#### Text:
============================================================

Tapferkeit, Heldentum und die Bereitschaft zur Selbstaufopferung sind Werte, die schon seit der Antike in Europa hoch geschätzt werden. In Zeiten von Krieg und Gefahr haben sie sich auch bewährt. Zugleich aber wurden sie von den Machthabern immer wieder instrumentalisiert. Mit dem Verweis auf "ein höheres Ziel" (for the greater good) haben Könige und Ministerpräsidenten, Politiker und Geistliche, Revolutionsführer und Diktatoren von ihren Gefolgsleuten regelmäßig Tapferkeit und Opfer verlangt. Sei es, um das Vaterland oder den Glauben zu verteidigen, um eine gerechtere Gesellschaft aufzubauen oder, ganz banal, um die eigene Macht zu sichern.
Seit einigen Jahrzenten ist allerdings ein Umdenken im Gange - zumindest in den meisten der entwickelten Demokratien mit hohem Wohlstandsniveau. Es seien die demokratischen Strukturen und ihre Institutionen, so die sich hier durchsetzende Überzeugung, die sich um "die höheren Ziele" kümmern sollten. Es sei ihre Verantwortung, den Frieden und die Sicherheit der Menschen zu garantieren. Mit anderen Worten: Der Staat und seine Einrichtungen sollen den einzelnen Bürger vom Zwang entlasten, selbst tapfer und aufopferungsbereit sein zu müssen.
Wer darf mich zwingen, mein Leben zu riskieren?
Parallel zu dieser Entwicklung hat sich auch die Achtung der Menschenrechte als ein Grundwert der demokratischen Gesellschaften durchgesetzt. So stellt sich zugleich die Frage: Wenn das Recht auf Leben und körperliche Unversehrtheit das höchste Gut ist, das der Staat zu schützen hat, wie kann er dann gleichzeitig von seinen Bürgern Heldentum und die Bereitschaft zur Selbstaufopferung erwarten? Die logische Schlussfolgerung lautet: In modernen Gesellschaften kann von den Bürgerinnen und Bürgern nicht mehr grundsätzlich verlangt werden, ihr Leben für die Allgemeinheit zu riskieren. Es sei denn, sie haben sich freiwillig für einen Beruf entschieden, zu dem solche Risiken naturgemäß dazu gehören - zum Beispiel Soldaten, Polizisten, Rettungskräfte.

============================================================

#### Extrahierte Dateneinträge:
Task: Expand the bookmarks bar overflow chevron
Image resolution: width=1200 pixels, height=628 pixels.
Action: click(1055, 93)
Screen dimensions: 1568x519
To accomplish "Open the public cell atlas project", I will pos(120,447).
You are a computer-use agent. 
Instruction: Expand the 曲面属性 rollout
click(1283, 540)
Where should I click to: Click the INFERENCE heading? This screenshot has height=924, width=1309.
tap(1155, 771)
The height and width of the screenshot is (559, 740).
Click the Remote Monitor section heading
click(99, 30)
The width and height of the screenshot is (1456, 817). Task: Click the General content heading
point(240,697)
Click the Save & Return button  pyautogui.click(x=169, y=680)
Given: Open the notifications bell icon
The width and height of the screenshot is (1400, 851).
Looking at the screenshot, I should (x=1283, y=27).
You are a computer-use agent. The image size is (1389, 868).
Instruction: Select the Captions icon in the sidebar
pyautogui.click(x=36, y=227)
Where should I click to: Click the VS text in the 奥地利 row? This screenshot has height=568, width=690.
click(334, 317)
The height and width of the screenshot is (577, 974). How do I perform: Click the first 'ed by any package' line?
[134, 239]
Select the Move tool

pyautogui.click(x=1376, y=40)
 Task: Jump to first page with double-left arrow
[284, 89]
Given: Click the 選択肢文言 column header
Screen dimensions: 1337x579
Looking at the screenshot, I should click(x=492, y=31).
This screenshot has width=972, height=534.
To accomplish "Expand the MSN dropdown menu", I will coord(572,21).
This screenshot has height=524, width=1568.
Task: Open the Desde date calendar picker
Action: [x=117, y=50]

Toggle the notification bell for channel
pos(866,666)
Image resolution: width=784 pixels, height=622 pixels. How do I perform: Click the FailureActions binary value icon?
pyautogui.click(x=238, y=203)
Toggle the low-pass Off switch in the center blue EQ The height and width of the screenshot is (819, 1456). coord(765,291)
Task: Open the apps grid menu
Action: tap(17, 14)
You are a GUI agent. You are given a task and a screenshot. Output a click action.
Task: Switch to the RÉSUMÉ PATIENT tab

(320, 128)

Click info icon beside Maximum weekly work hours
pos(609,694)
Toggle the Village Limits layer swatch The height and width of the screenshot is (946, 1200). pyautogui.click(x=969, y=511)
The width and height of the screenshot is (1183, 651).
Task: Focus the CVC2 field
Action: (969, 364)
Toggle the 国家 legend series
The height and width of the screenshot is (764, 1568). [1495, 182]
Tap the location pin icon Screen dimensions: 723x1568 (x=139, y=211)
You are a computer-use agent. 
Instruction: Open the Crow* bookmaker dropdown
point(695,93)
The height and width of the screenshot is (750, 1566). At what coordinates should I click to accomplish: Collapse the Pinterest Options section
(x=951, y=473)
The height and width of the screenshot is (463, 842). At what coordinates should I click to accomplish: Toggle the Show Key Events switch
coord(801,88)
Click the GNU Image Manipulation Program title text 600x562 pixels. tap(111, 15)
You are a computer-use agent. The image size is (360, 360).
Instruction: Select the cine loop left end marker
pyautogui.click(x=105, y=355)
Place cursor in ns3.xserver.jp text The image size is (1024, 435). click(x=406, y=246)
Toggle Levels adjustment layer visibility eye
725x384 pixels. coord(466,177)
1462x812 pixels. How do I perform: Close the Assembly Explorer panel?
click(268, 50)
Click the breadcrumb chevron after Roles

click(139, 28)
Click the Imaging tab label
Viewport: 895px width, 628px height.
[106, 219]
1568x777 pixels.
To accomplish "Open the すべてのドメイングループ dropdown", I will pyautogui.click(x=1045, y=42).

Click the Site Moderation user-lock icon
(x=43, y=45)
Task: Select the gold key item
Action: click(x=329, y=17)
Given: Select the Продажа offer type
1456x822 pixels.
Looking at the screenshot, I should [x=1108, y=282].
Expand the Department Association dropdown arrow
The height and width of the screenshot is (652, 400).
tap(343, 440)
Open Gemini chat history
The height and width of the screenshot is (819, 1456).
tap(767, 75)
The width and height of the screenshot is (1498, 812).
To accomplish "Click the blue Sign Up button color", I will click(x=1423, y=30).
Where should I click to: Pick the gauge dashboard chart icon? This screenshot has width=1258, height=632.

============================================================

#### Kurze Übung 1:
Welche Berufe nennt der Text über Tapferkeit als Beispiele für Tätigkeiten, zu denen Risiken für das eigene Leben naturgemäß gehören?
#### Kurze Übung 2:
Geben Sie aus dem Text über Tapferkeit den Abschnitt wortgetreu wieder, beginnend mit „Wer darf mich“ und fortlaufend bis einschließlich „Soldaten, Polizisten, Rettungskräfte.“.

#### Richtige Antwort 1:
Soldaten, Polizisten und Rettungskräfte.

#### Richtige Antwort 2:
Wer darf mich zwingen, mein Leben zu riskieren?
Parallel zu dieser Entwicklung hat sich auch die Achtung der Menschenrechte als ein Grundwert der demokratischen Gesellschaften durchgesetzt. So stellt sich zugleich die Frage: Wenn das Recht auf Leben und körperliche Unversehrtheit das höchste Gut ist, das der Staat zu schützen hat, wie kann er dann gleichzeitig von seinen Bürgern Heldentum und die Bereitschaft zur Selbstaufopferung erwarten? Die logische Schlussfolgerung lautet: In modernen Gesellschaften kann von den Bürgerinnen und Bürgern nicht mehr grundsätzlich verlangt werden, ihr Leben für die Allgemeinheit zu riskieren. Es sei denn, sie haben sich freiwillig für einen Beruf entschieden, zu dem solche Risiken naturgemäß dazu gehören - zum Beispiel Soldaten, Polizisten, Rettungskräfte.